- The Financial Accounting Standards Board is studying the use of artificial intelligence in capital allocation decisions as part of a broad effort to understand how investors process data, FASB Chair Richard Jones told trustees of the Financial Accounting Foundation.
- “It is important — that’s part of our continuous outreach with investors is understanding their ability to process data, how they’re processing data, how do they get the most important data information for making their investment capital allocation decisions,” Jones said Tuesday, referring to AI.
- Jones’s comment was in reply to a question from FAF Board of Trustees Vice Chair Mary Barth, who noted that AI tools such as ChatGPT are “getting a lot of press” and attention from academia.
Generative artificial intelligence has gained widespread attention in recent months amid the rapid spread among companies and consumers of OpenAI’s ChatGPT chatbot technology.
So-called conversational AI expands public access to sophisticated technology that mines mountains of data and provides insights in an easy-to-understand format.
After its release late last year, ChatGPT reached 1 million users in a week, exceeding the record adoption rate of Instagram.
“We see strong interest from enterprises to integrate conversational AI into their existing ecosystem,” UBS analysts said in a report.
CFOs and their C-suite colleagues can use conversational AI when making financial and strategic decisions.
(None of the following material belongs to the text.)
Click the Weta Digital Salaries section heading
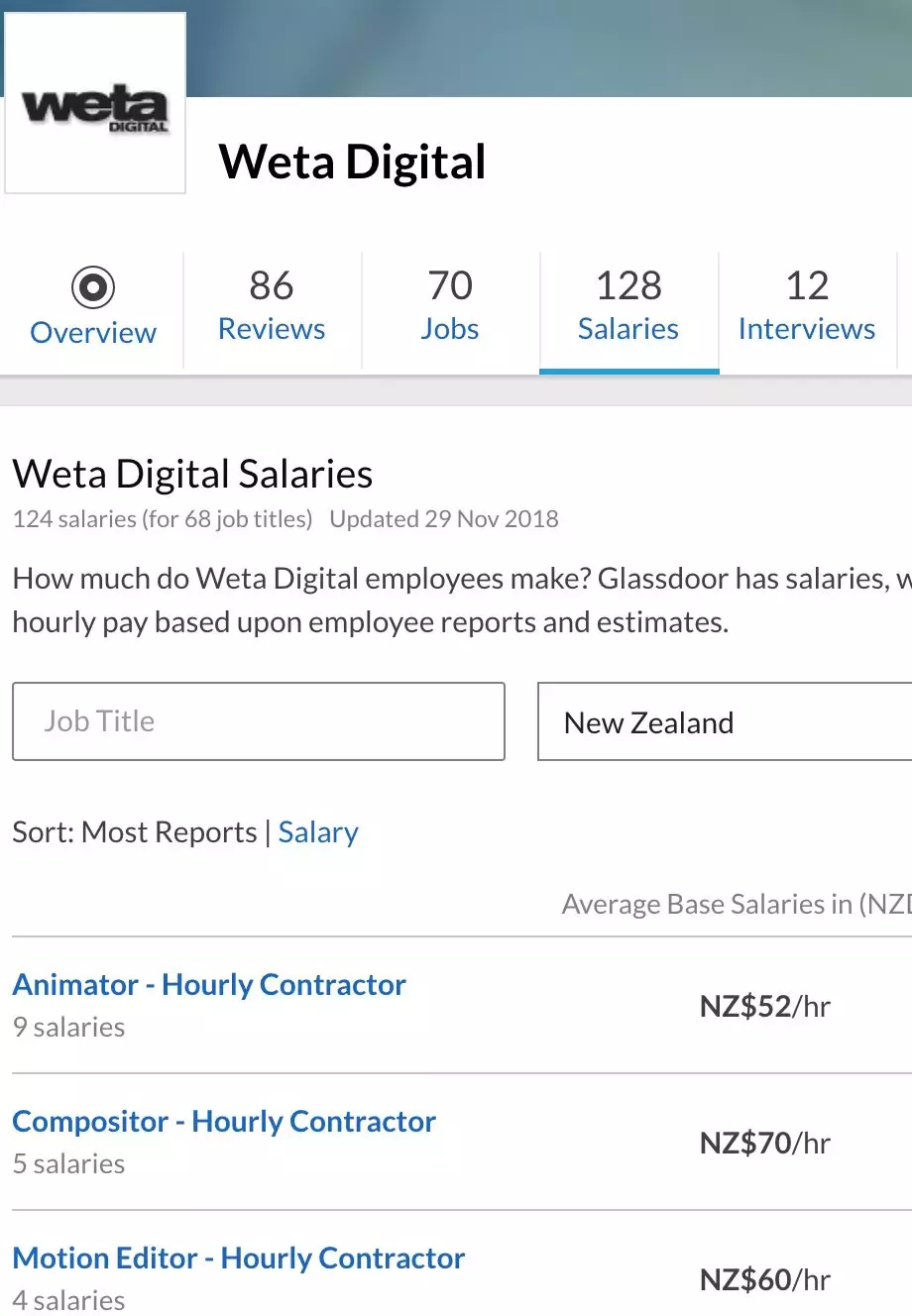 click(x=192, y=475)
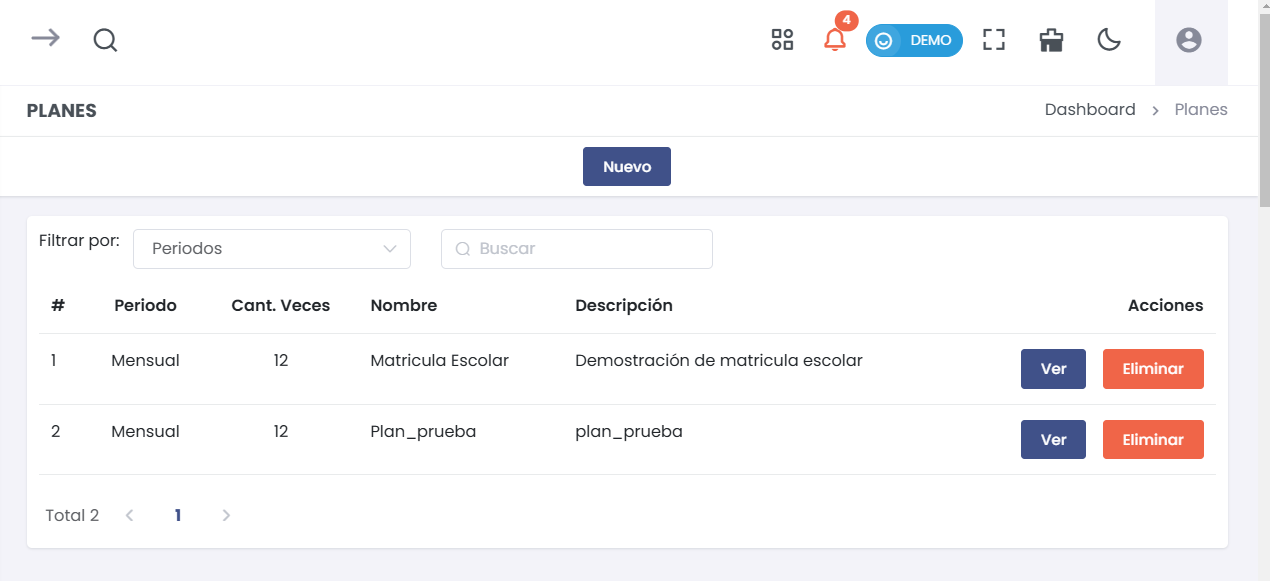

The technology can also be used for translating languages, completing sentences, generating reports and anticipating customer needs.
The market for conversational AI will likely grow to between $18 billion and $20 billion by 2025, or to 20% of the total AI market, UBS said.
The attention to ChatGPT “makes me wonder the extent to which the FASB thinks about how investors ingest financial reporting information these days with the use of technology and, if so, what are you doing about it?” Barth asked Jones during the meeting of FAF trustees.
“That’s a key part of our investor outreach, which is really understanding which data is the most important, how is it processed and when does it actually influence those capital allocation decisions,” Jones said. “Obviously we work with the SEC on that certain XBLR tagging of information that is widely used in processing information.”
Referring to AI, Jones elicited laughter from the trustees saying, “No, we’re not going to use it to write our standards.”